Five years later, the news is mixed. On the plus side, recent research breakthroughs have made it easier for laboratories to detect treatments. Both the Gemological Institute of America (GIA) Gem Trade Laboratory and the American Gem Trade Association Gemological Testing Center (AGTA GTC) report that they can usually identify both treated and natural color pearls.
"In most cases we are able to make a decision," says Tom Moses of the GIA Gem Trade Lab in New York. "There are some instances where we are not able to, and we would still say the color origins are currently undetermined…. but we are pretty confident that we are able to detect at least most of the treatments."
Moses notes that although keeping up with the ingenuity of treaters can be difficult, there are a limited number of possibilities for altering the color of a pearl in a way that won't arouse suspicion. "There are a number of agents that can be used to make [golden] colorations, but it's still a limited range," he says. "The idea is to replicate a color appearance that is desirable and also overlaps the best colors that are produced naturally. So there's a kind of natural governor in there for the treaters. They don't want to create something unnatural. It would not be desirable, and it would be readily detectable."
By far the most common way to create golden pearls is by dyeing; they may also be heated. While dyeing can often be detected by looking for unusual color concentrations in surface defects or around drill holes, heat treatment requires more sophisticated equipment. Laboratories generally use techniques like ultraviolet spectroscopy and observing fluorescence.

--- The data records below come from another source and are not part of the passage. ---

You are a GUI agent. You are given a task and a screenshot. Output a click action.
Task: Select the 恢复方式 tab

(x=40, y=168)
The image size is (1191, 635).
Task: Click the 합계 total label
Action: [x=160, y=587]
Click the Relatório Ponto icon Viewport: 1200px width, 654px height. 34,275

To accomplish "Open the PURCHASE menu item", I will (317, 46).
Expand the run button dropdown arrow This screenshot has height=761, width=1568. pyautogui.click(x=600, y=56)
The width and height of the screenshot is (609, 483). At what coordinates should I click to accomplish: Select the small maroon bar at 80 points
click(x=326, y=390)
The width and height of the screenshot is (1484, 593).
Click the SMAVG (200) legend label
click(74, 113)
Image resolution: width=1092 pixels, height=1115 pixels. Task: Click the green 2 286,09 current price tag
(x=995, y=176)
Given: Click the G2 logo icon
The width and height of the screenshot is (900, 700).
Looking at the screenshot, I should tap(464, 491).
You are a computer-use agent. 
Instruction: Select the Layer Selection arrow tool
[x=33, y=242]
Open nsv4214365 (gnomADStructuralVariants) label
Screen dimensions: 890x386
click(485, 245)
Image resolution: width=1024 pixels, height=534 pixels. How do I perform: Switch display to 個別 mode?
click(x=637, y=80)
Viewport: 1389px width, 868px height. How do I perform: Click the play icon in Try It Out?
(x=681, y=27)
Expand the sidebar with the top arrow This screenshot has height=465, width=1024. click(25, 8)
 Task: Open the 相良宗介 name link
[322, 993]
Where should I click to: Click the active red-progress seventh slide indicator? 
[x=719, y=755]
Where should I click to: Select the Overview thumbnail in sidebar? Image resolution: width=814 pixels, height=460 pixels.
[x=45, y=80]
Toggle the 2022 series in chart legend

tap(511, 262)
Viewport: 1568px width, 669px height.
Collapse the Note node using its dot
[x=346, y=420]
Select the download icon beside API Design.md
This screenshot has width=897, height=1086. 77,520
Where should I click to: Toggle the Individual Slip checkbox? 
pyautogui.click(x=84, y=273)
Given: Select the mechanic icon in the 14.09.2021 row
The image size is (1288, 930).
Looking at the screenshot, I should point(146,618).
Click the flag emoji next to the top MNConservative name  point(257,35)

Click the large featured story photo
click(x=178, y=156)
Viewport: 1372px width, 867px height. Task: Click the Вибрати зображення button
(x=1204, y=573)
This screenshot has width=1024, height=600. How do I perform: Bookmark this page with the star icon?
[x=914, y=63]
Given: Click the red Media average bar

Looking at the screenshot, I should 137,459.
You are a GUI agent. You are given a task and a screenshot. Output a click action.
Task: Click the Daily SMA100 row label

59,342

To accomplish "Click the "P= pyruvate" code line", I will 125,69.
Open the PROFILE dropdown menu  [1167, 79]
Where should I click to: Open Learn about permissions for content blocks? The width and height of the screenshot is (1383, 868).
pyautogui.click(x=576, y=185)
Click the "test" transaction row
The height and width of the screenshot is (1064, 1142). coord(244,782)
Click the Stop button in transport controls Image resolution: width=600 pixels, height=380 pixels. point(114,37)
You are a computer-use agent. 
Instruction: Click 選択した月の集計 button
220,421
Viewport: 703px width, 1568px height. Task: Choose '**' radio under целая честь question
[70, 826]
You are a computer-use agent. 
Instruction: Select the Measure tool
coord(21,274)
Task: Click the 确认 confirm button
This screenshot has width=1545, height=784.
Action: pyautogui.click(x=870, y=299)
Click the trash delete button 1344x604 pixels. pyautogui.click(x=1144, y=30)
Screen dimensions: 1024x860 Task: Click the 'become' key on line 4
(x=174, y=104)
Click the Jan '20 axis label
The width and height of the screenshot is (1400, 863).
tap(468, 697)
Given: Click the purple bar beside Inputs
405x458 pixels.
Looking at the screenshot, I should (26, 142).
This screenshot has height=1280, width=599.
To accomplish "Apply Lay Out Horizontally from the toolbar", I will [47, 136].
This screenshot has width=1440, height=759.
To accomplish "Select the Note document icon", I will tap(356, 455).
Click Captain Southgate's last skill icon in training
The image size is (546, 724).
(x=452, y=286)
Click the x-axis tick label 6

Advances in technology have made gemological examination faster and more accurate, says Ken Scarratt, head of the AGTA GTC in New York. "The main technology we've relied on [in detecting treated pearls] is UV spectroscopy, and the main problem is the length of time it takes to take a spectrum of a single pearl, especially when there may be 50 or 100 in a necklace," he explains. "That has been largely overcome [by improvements in technology], and we can get the UV Vis spectra in just a matter of seconds for each pearl," as opposed to several minutes per pearl using older equipment.
While the labs are confident in their ability to detect treated golden pearls, they also say they see very few of them. "We really haven't seen that much of [heat treated golden pearls]," says Scarrett. "It may occur, and does occur, but we haven't seen very much of it."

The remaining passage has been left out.